* _TASK STATEMENT_
Output all of the records exactly, word for word.
DATA SUPPLIED Block Start
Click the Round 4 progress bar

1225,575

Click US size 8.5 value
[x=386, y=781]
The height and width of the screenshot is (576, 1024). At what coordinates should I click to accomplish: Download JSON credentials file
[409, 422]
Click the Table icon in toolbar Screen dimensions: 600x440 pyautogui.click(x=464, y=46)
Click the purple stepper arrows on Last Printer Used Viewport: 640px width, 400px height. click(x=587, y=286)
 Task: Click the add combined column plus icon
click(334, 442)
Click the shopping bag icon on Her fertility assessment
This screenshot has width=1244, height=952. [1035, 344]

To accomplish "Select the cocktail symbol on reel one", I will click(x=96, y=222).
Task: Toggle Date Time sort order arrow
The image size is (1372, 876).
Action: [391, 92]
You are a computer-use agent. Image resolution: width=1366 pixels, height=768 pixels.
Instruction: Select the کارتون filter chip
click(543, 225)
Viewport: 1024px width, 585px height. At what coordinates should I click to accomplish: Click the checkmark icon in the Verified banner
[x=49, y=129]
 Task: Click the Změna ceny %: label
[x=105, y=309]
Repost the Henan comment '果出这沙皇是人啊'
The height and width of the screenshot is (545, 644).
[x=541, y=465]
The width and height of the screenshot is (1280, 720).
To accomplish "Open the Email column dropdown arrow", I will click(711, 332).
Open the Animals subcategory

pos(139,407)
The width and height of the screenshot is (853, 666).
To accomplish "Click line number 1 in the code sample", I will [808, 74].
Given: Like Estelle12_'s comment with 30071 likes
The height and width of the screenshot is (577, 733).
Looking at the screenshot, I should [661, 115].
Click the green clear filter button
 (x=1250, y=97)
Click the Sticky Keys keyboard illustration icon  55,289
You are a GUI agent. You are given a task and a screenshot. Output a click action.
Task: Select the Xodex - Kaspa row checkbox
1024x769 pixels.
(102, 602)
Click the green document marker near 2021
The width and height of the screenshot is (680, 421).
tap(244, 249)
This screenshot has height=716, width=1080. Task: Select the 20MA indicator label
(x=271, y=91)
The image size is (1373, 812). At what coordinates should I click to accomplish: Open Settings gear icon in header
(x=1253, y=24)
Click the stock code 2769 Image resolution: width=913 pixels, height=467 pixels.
DATA SUPPLIED Block End
* _ANSWER TO THIS PROBLEM_
Click the Round 4 progress bar

1225,575

Click US size 8.5 value
[x=386, y=781]
The height and width of the screenshot is (576, 1024). At what coordinates should I click to accomplish: Download JSON credentials file
[409, 422]
Click the Table icon in toolbar Screen dimensions: 600x440 pyautogui.click(x=464, y=46)
Click the purple stepper arrows on Last Printer Used Viewport: 640px width, 400px height. click(x=587, y=286)
 Task: Click the add combined column plus icon
click(334, 442)
Click the shopping bag icon on Her fertility assessment
This screenshot has width=1244, height=952. [1035, 344]

To accomplish "Select the cocktail symbol on reel one", I will click(x=96, y=222).
Task: Toggle Date Time sort order arrow
The image size is (1372, 876).
Action: [391, 92]
You are a computer-use agent. Image resolution: width=1366 pixels, height=768 pixels.
Instruction: Select the کارتون filter chip
click(543, 225)
Viewport: 1024px width, 585px height. At what coordinates should I click to accomplish: Click the checkmark icon in the Verified banner
[x=49, y=129]
 Task: Click the Změna ceny %: label
[x=105, y=309]
Repost the Henan comment '果出这沙皇是人啊'
The height and width of the screenshot is (545, 644).
[x=541, y=465]
The width and height of the screenshot is (1280, 720).
To accomplish "Open the Email column dropdown arrow", I will click(711, 332).
Open the Animals subcategory

pos(139,407)
The width and height of the screenshot is (853, 666).
To accomplish "Click line number 1 in the code sample", I will [808, 74].
Given: Like Estelle12_'s comment with 30071 likes
The height and width of the screenshot is (577, 733).
Looking at the screenshot, I should [661, 115].
Click the green clear filter button
 (x=1250, y=97)
Click the Sticky Keys keyboard illustration icon  55,289
You are a GUI agent. You are given a task and a screenshot. Output a click action.
Task: Select the Xodex - Kaspa row checkbox
1024x769 pixels.
(102, 602)
Click the green document marker near 2021
The width and height of the screenshot is (680, 421).
tap(244, 249)
This screenshot has height=716, width=1080. Task: Select the 20MA indicator label
(x=271, y=91)
The image size is (1373, 812). At what coordinates should I click to accomplish: Open Settings gear icon in header
(x=1253, y=24)
Click the stock code 2769 Image resolution: width=913 pixels, height=467 pixels.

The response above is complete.